## Material supplied

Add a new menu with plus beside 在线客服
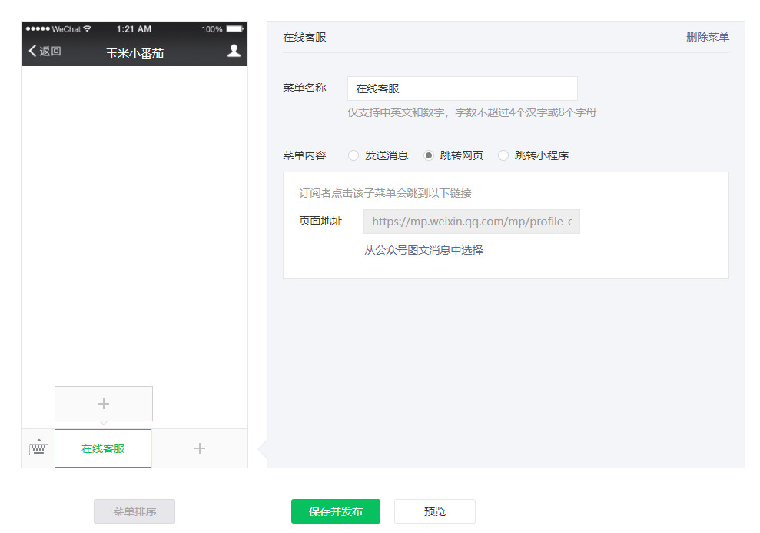[x=200, y=448]
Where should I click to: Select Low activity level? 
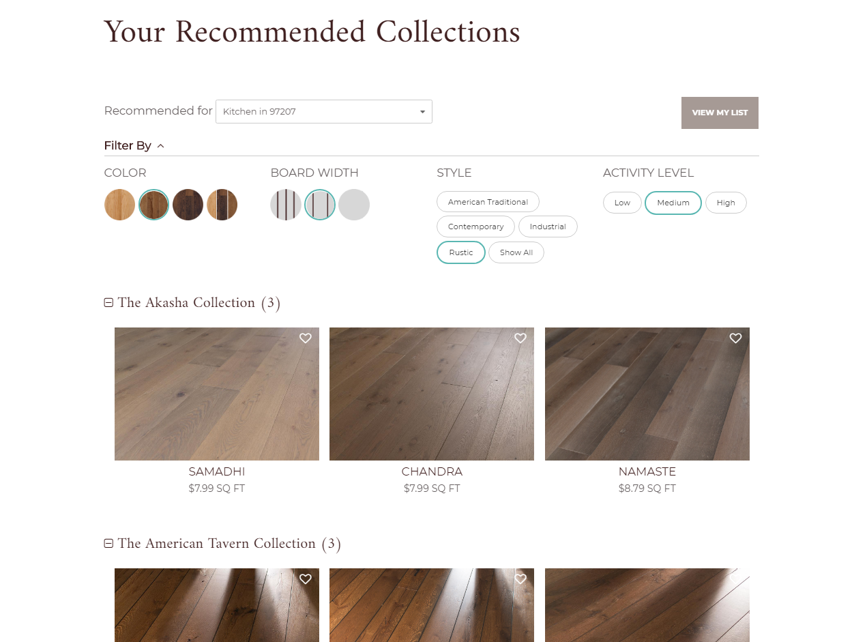pyautogui.click(x=622, y=203)
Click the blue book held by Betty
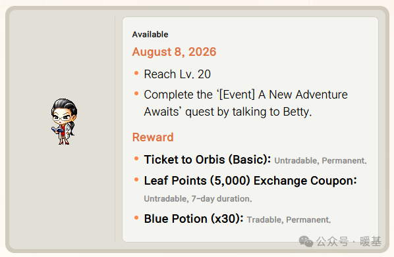The image size is (394, 257). point(57,130)
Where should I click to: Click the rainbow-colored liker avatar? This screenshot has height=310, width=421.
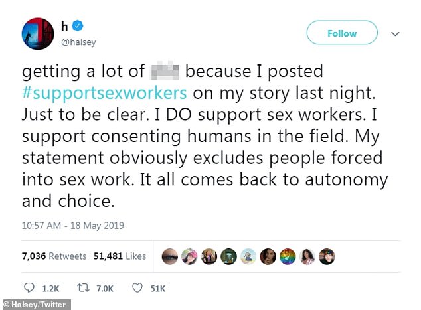(286, 256)
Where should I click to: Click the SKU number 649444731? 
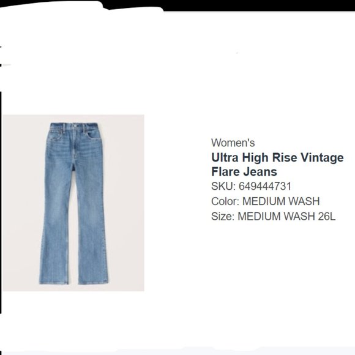click(x=265, y=186)
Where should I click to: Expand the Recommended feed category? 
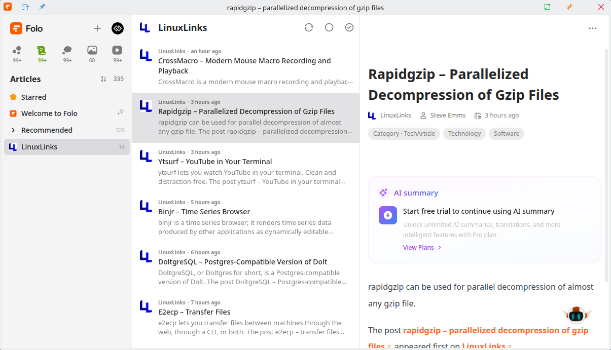click(13, 130)
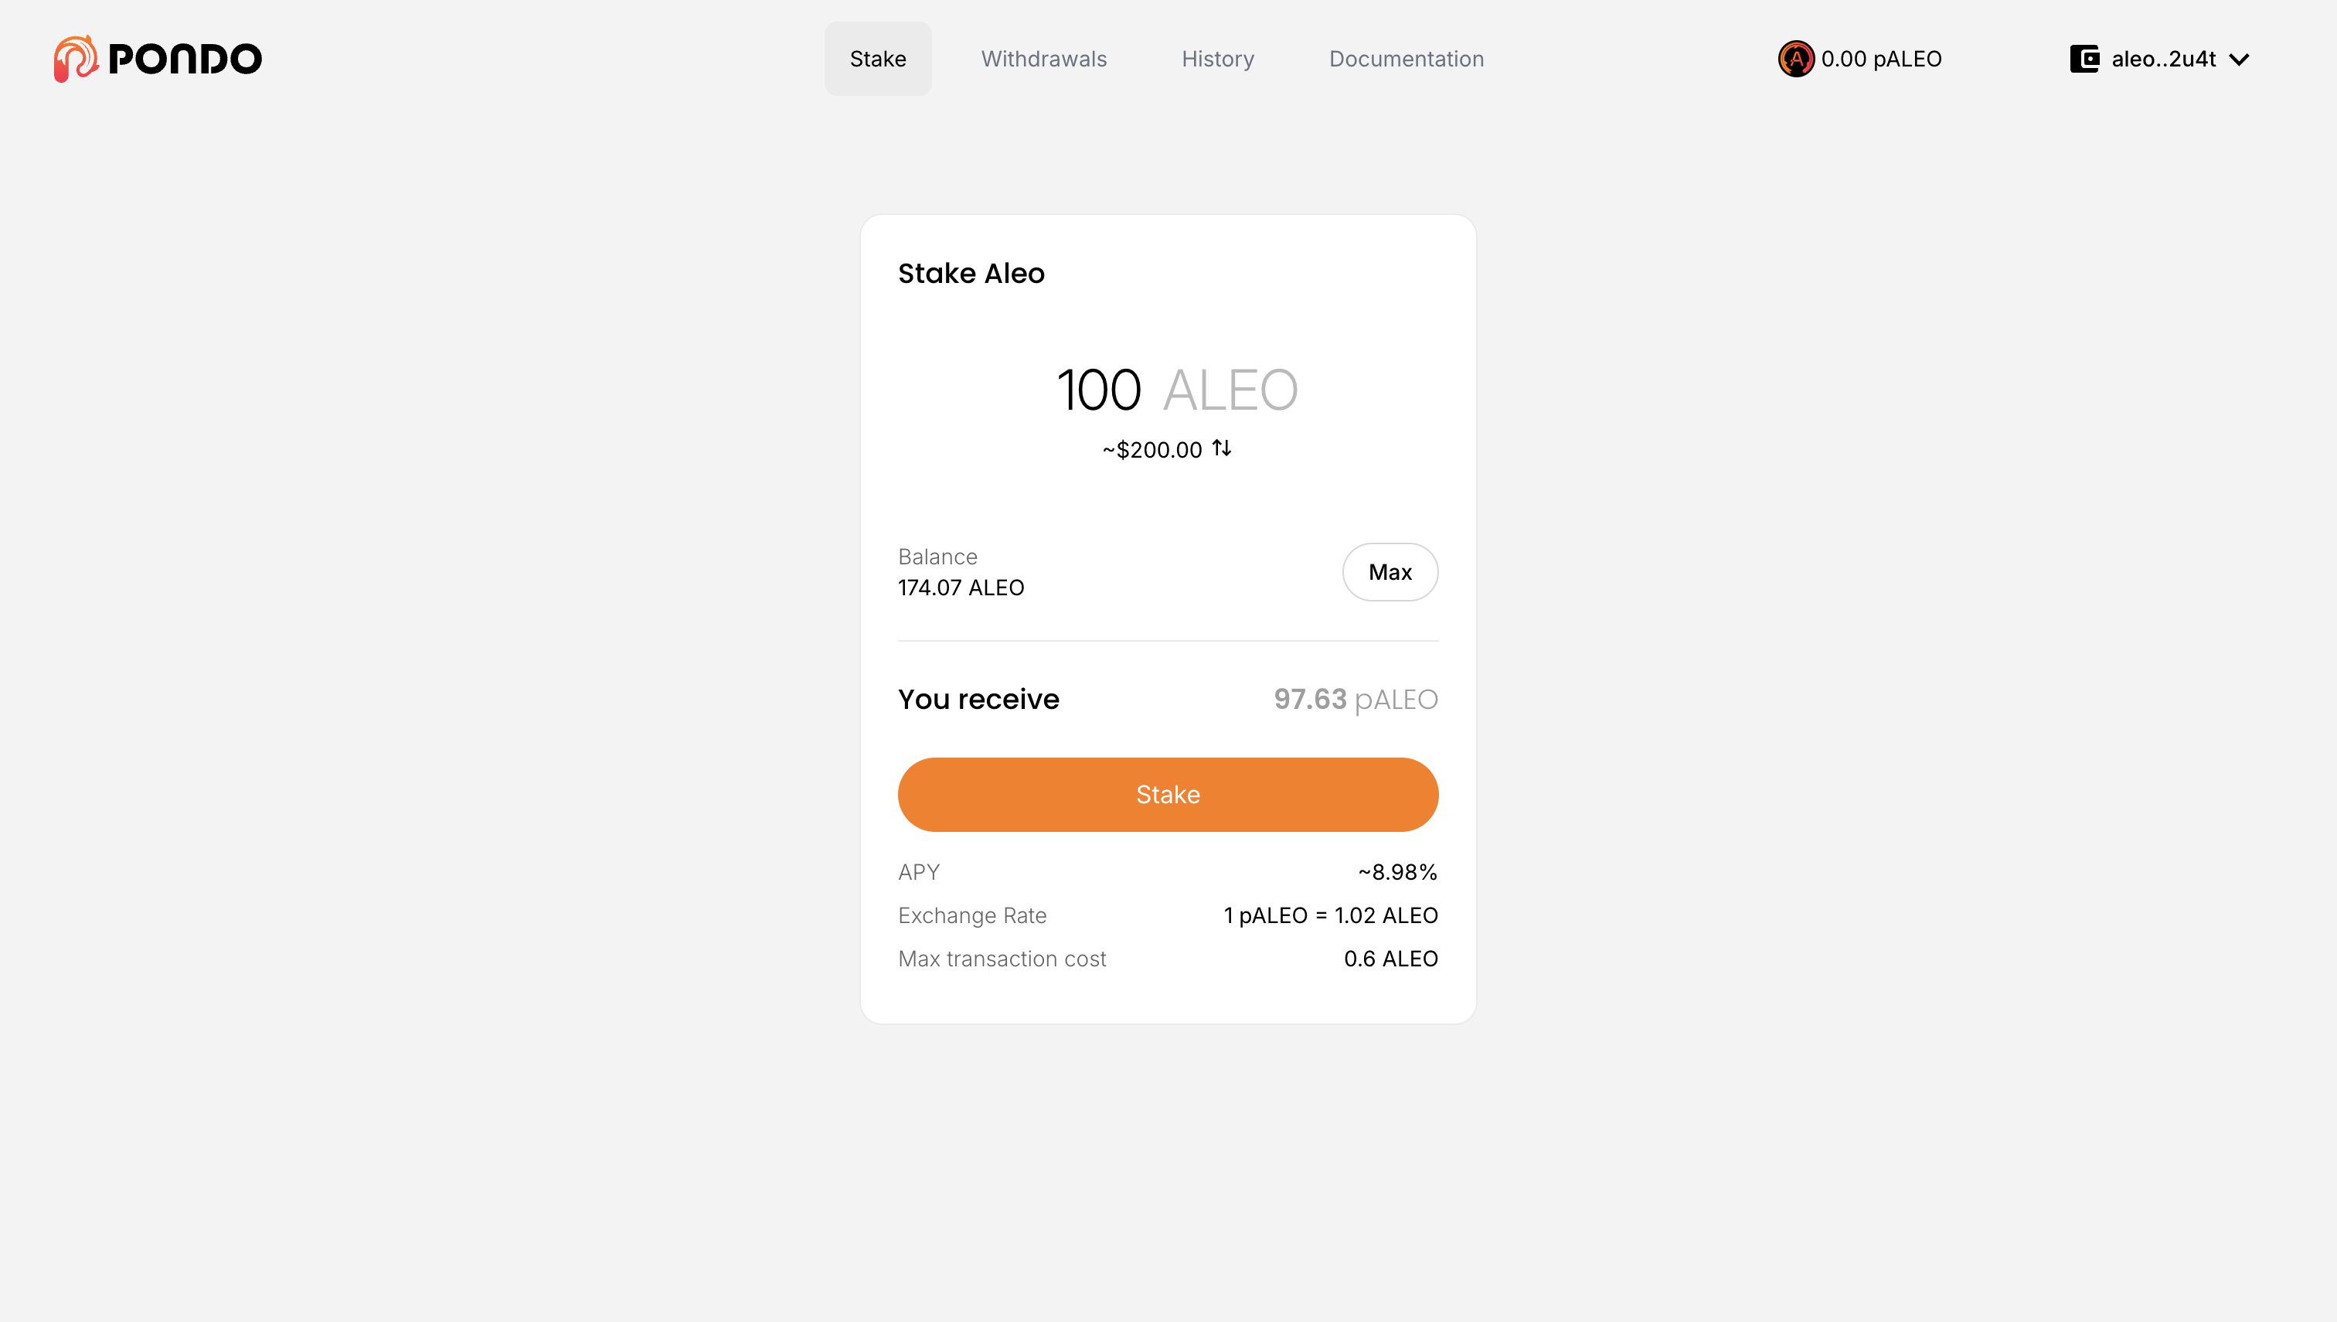Screen dimensions: 2337x1322
Task: Switch to the Stake tab
Action: click(878, 59)
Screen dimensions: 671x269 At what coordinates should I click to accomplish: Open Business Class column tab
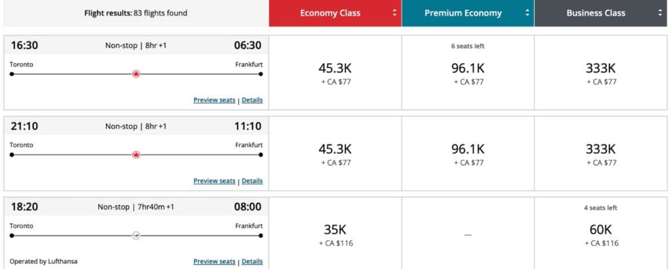596,13
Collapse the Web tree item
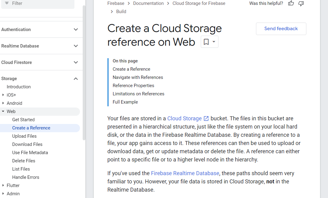This screenshot has height=198, width=328. tap(3, 111)
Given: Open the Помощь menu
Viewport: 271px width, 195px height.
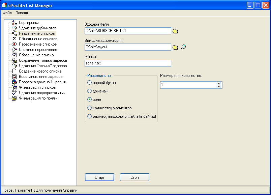Looking at the screenshot, I should 22,13.
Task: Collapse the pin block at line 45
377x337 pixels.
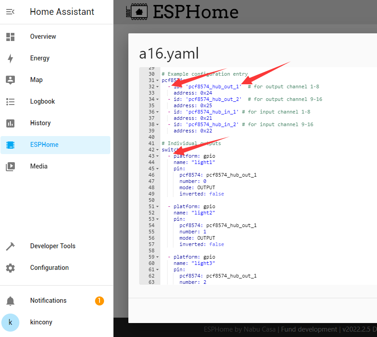Action: 157,169
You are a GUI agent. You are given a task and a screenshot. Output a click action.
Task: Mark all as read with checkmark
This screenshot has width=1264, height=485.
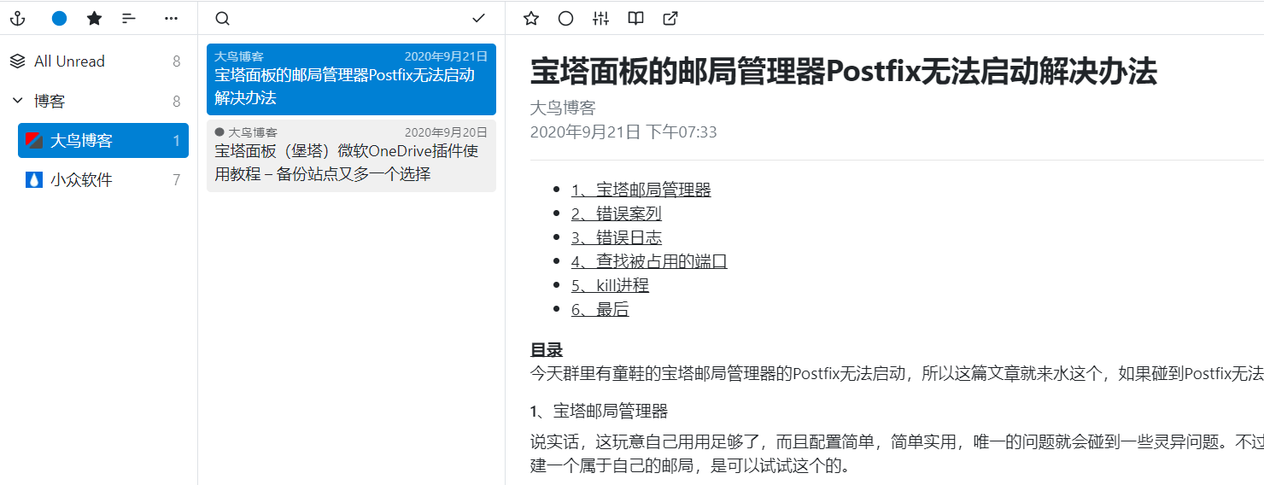click(478, 18)
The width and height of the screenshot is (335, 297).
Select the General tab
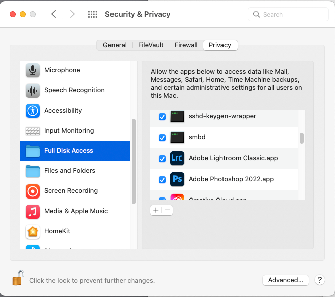(x=115, y=45)
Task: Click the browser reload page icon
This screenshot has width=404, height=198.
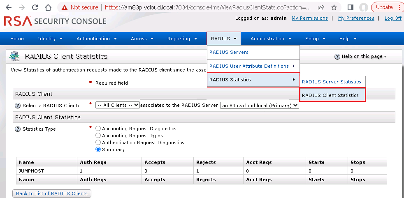Action: pyautogui.click(x=35, y=7)
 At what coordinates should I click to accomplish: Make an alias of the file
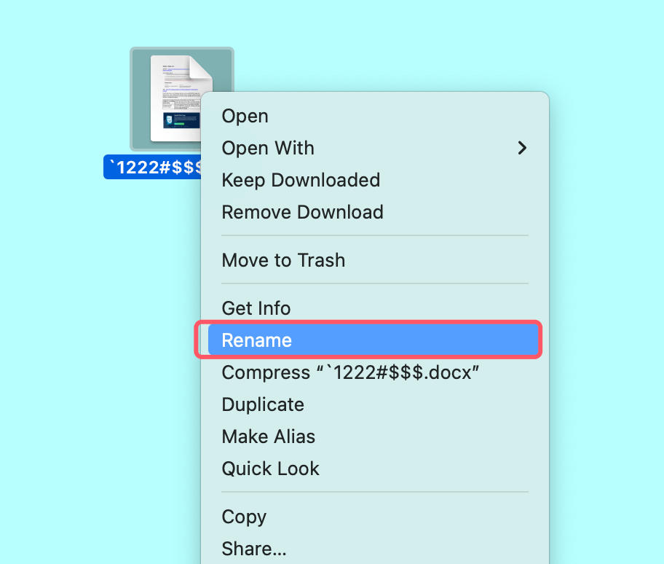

## Directions for this task
Could you write the entries out again exactly, without their pictures?

## Expected answer
Add a new menu with plus beside 在线客服
[x=200, y=448]
Where should I click to: Select Low activity level? 
pyautogui.click(x=622, y=203)
Click the blue book held by Betty
The image size is (394, 257). point(57,130)
Where should I click to: Click the rainbow-colored liker avatar? This screenshot has height=310, width=421.
(286, 256)
Where should I click to: Click the SKU number 649444731? 
click(x=265, y=186)
Where should I click to: Expand the Recommended feed category? 
click(13, 130)
Screen dimensions: 2337x1322
Task: Switch to the Stake tab
Action: click(878, 59)
Screen dimensions: 671x269 At what coordinates should I click to accomplish: Open Business Class column tab
596,13
Collapse the Web tree item
This screenshot has height=198, width=328. tap(3, 111)
Given: Open the Помощь menu
Viewport: 271px width, 195px height.
Looking at the screenshot, I should 22,13.
Task: Collapse the pin block at line 45
377x337 pixels.
Action: 157,169
You are a GUI agent. You are given a task and a screenshot. Output a click action.
Task: Mark all as read with checkmark
This screenshot has width=1264, height=485.
click(478, 18)
The width and height of the screenshot is (335, 297).
Select the General tab
(x=115, y=45)
Task: Click the browser reload page icon
This screenshot has width=404, height=198.
Action: pyautogui.click(x=35, y=7)
 At what coordinates should I click to accomplish: Make an alias of the file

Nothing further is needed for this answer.